My overall view of the H-1B program is that it is used to bring low-cost labor to the U.S. IT industry, and that this lowers wages in the industry, and denies some half a million or so
U.S. citizens and green card holders jobs. Young Indian males from the south of the country get the lion's share of these jobs as non-immigrant workers.
Here's another, quite different take on the program: some of those working in the program – largely from India – have few skills but their hiring and their continuing to hold jobs is riddled with India-based fraud. And these charges are coming from people who write Indian English; they do not want to either end or reduce the H-1B program, they simply wanted qualified Indians to get the job, not unqualified ones.
So in addition to some exploitative employers, the H-1B system also has some cheating migrant workers. It is not a pretty picture.
It also suggests that some of the middlemen in the business must be gullible, at least when those engaged in the fraud are fellow Indians.
A website new to me presents a detailed, step-by-step description of how someone with Indian connections can totally outmaneuver the entire hiring and vetting process of the industry, and wind up with both a good job (certainly by Indian standards) in the U.S., and with back-up people in India to do the work for them. I have trouble believing the last part of the last sentence, but overnight "job support" from India apparently can be part of the package.

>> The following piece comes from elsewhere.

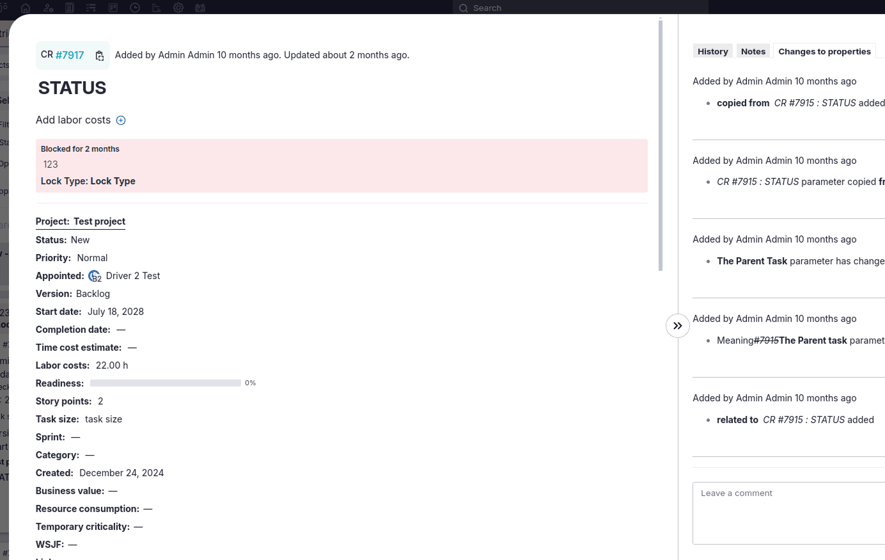Viewport: 885px width, 560px height.
Task: Open the settings gear icon in top bar
Action: click(x=178, y=8)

The "services" offered are summarized as follows:
If you're a fresh-out-of-college, how can you earn $60 per hour? Fake it. Add 7 years of experience in your resume. Survive. As SIMPLE as that.
Don't worry as Indian IT Consulting Companies will help you make a fake resumes, a fake H1B approval, help with your fake interview, arrange fake reference and job support. They created a perfect ecosystem of forgery and fraud.

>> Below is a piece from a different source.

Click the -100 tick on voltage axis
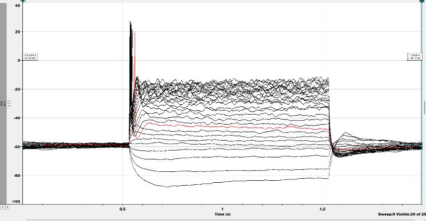This screenshot has height=221, width=426. point(16,202)
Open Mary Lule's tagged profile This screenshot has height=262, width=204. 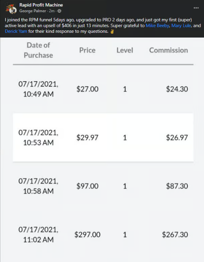[x=181, y=26]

The process seems to be seamless. The fraudsters will provide (for a fee of course) a good-looking phony resume; they have planted earlier customers inside existing employers, and they, in turn, can provide references saying that the newbie had worked there, when he had not.
Then proxy interviews (using more senior, skilled workers) can be arranged using Zoom and Skype.

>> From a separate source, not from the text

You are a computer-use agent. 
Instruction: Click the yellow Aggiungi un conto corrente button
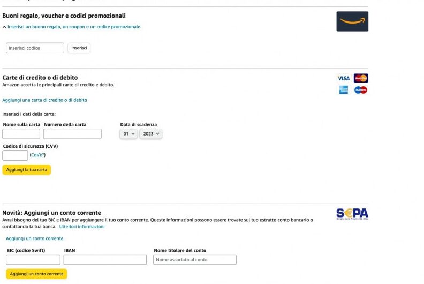coord(36,274)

You would think that all this deception would fall apart when the phony worker showed up at the job site and revealed a total lack of the skills that had impressed the HR people.
But no, as the website explains:
Somebody might wonder how Amit, a fresh graduate with no experience, survived in his job that required more than 8 years of experience. He survived because somebody from India was working on his behalf. This person from India is called the 'Job Support Guy'. Usually the IT Consulting companies arrange these Job Support Guys for their consultants.
Amit earns almost $4000 a month after tax. He doesn't mind paying $1000 to the 'Job Support Guy'. Amit sends the list of tasks assigned to him and the end of every working day. The Support Guy works on it finishes the tasks. Amit receives all the solutions after he wakes up in the morning. Moreover, if there's a task that needs to be worked on during business hours, Amit usually provides the Support Guy remote access to his computer using 'TeamViewer' software.
I think the reference to "IT Consulting companies" relates to the "implementation partners" not to Amit's States-side employer. (Amit is described by the author as a fellow "Desi", i.e., Indian, working for the same staffing agency.)
At first I had some doubts about the credibility of this website, but there are only two ways to view it; either it is for real in India (the writer gives extensive background about himself here), or someone in the small U.S. anti-H-1B community had to make it up. I decided, being a senior member of that community, that we have neither the resources, nor the imagination, to dream up such a scheme.
Major questions remain, of course, as to the extent of this phenomenon, and the degree of success of the fraudsters.